Вмиг Иван очутился возле арены.

Из раскрытых ворот на арену вырвался громадный белый бык. Юная дева, совсем ребенок, была привязана к его рогам. Взбешенный зверь силился скинуть тяжелую ношу, он бился о стены, мотая головой. Арена обагрилась кровью.

– Представление называется «Похищение Европы», – комментировал Незнакомец.

Когда стихли крики жертвы, на подии показалась Юнона и, славя Юпитера, молила его вернуться в священные узы брака. Залитого кровью «рогатого беса» загнали обратно в ворота.

– А вот еще, полюбуйтесь, «Дочери Миния»!

На арену вынесли ткацкие станки, следом вывели трех женщин и приковали их цепями к станинам.

– Кто эти несчастные? – спросил Иван.

– Они обвинены в поджоге Рима, хоть это и не их рук дело… – проговорил Незнакомец. – Впрочем, какая разница? Они верят, что им уготованы небеса…
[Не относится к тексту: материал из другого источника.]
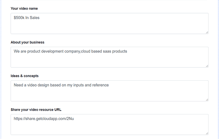Place cursor on "getcloudapp" in the URL
Image resolution: width=219 pixels, height=139 pixels.
[x=43, y=119]

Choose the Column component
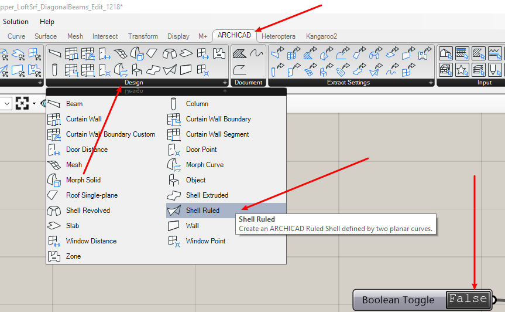click(x=197, y=104)
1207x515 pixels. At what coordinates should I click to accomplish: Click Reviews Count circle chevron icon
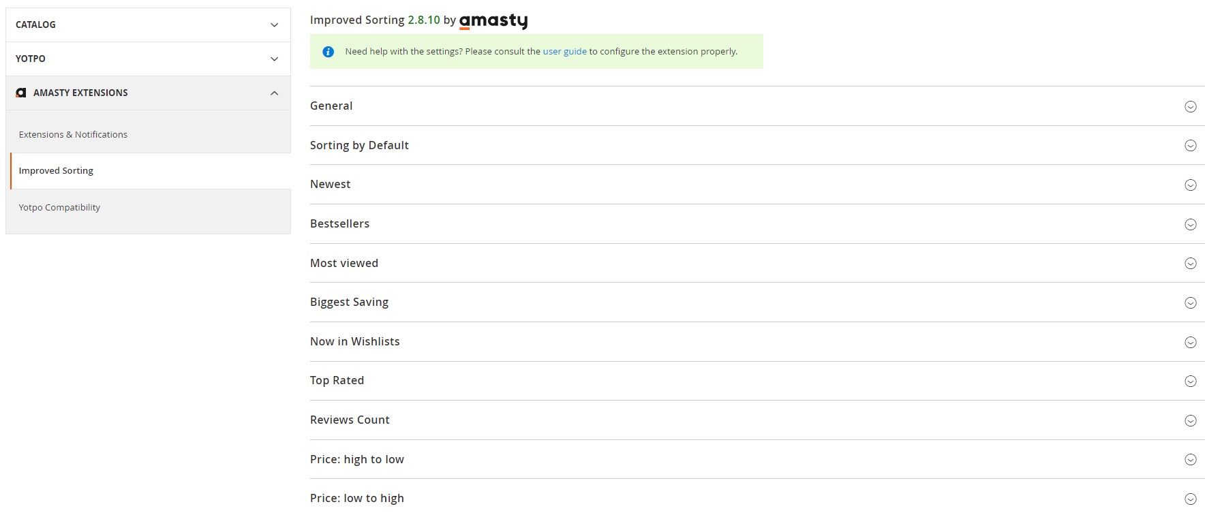(1190, 421)
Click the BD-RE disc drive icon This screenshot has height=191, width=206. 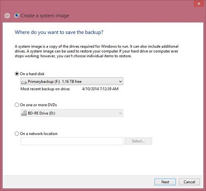(24, 113)
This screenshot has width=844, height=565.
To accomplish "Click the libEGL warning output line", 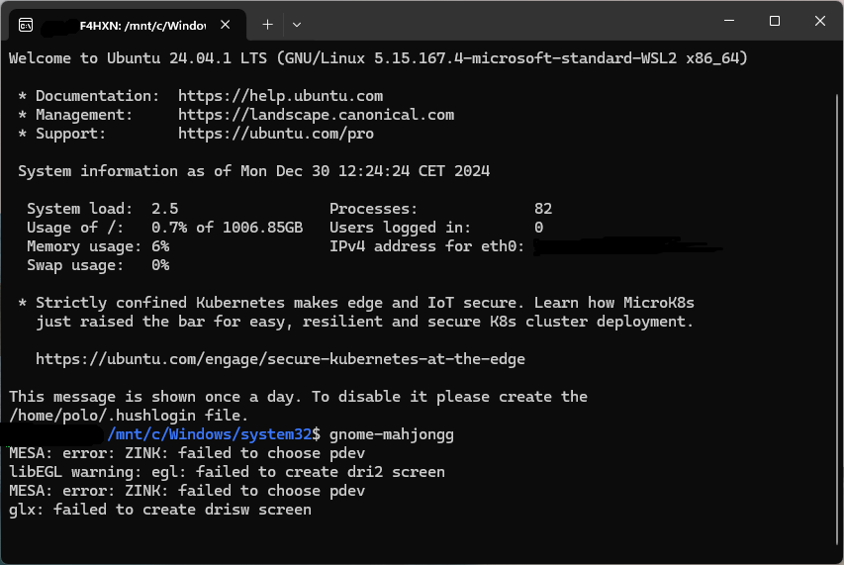I will point(228,472).
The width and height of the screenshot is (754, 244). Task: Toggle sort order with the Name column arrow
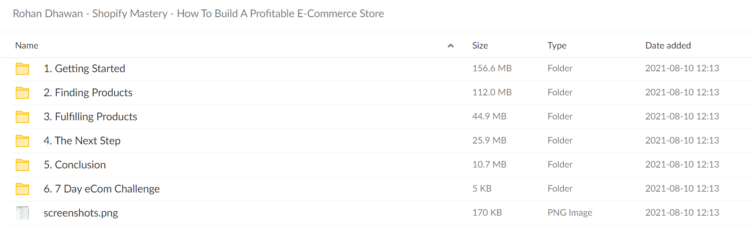(451, 46)
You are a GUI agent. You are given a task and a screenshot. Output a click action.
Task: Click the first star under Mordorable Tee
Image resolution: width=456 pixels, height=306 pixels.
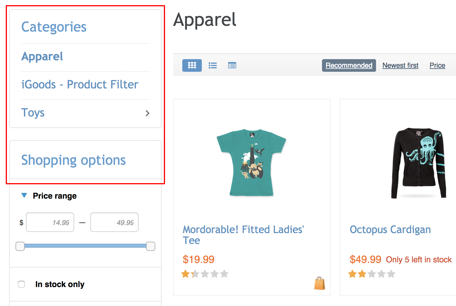(186, 274)
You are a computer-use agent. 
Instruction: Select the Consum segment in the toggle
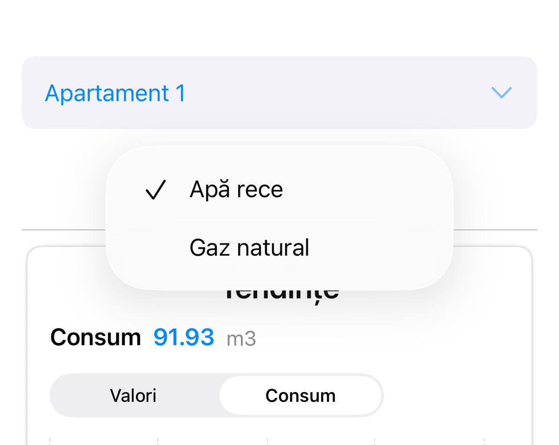[x=300, y=396]
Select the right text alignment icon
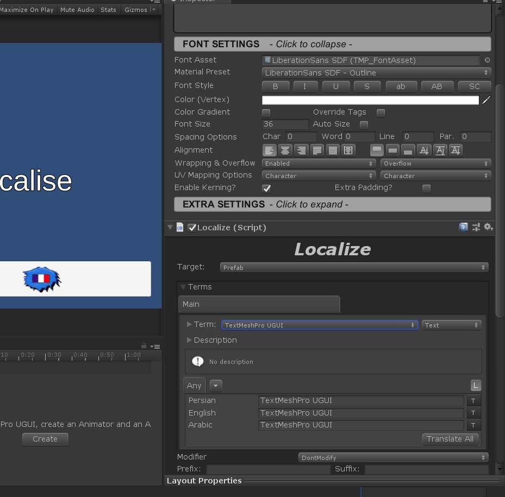 pos(301,150)
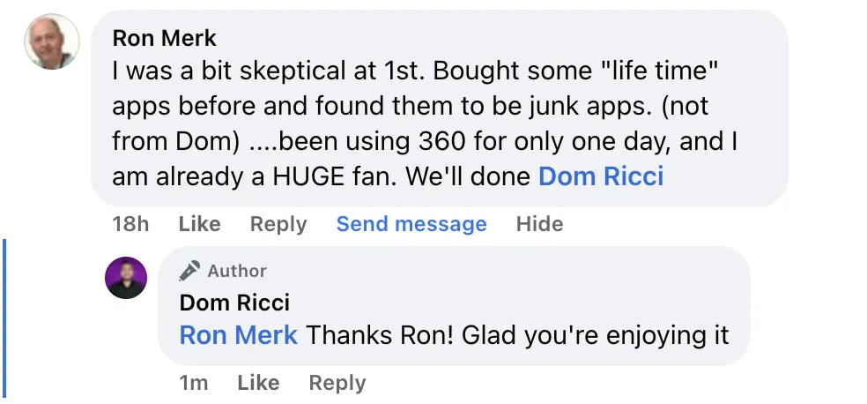
Task: Click Ron's comment text about junk apps
Action: coord(410,108)
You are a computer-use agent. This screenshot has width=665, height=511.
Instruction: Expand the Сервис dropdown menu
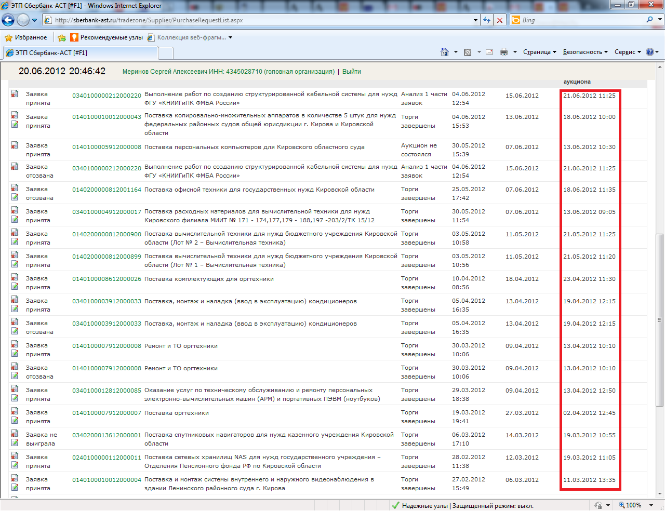click(x=628, y=52)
Сладко запели флейты, повеяло благовониями, на арену, под восторженные крики толпы выбежал человек в медвежьей шкуре и ударами кнута заставил узниц ткать. Сорвав с них одежды, он скинул шкуру и с себя и, натешась вдоволь, принял золоченый венок из рук слетевшей на бутафорском облаке Юноны.

– Как он может? – прошептал Иван. – Ведь они такие же люди…
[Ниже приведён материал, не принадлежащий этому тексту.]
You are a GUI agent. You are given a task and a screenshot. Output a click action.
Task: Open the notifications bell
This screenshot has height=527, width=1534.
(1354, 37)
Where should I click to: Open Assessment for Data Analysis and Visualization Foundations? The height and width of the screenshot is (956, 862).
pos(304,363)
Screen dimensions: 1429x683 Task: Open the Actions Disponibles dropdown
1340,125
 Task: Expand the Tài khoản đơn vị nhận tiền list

– Ошибаетесь. Он считает себя богом! А боги должны карать!..

Нерон поднялся в ложу. Послышался львиный рык, из потайного грота на арену вырвались огромные львы… Вопли несчастных потонули в ликующем крике толпы.

Незнакомец отнял руку, стена сомкнулась.

– Где же ваш Бог? – спросил он. – Чего же он ждет? Мне самому любопытно.

Вкруг них опять сгустилась серая мгла.

– Он кует души из тончайшей материи, – ответил Иван. – Кроме него, создать живую душу не может никто… Даже вам это не под силу. И я не знаю, есть ли он, но я верю… Верю именно потому, что не знаю… Случись по-иному, я бы страшился, например, искал бессмертия… Или, напротив, не ценил бы жизнь вовсе. И то и другое – дурно… Куда мы теперь?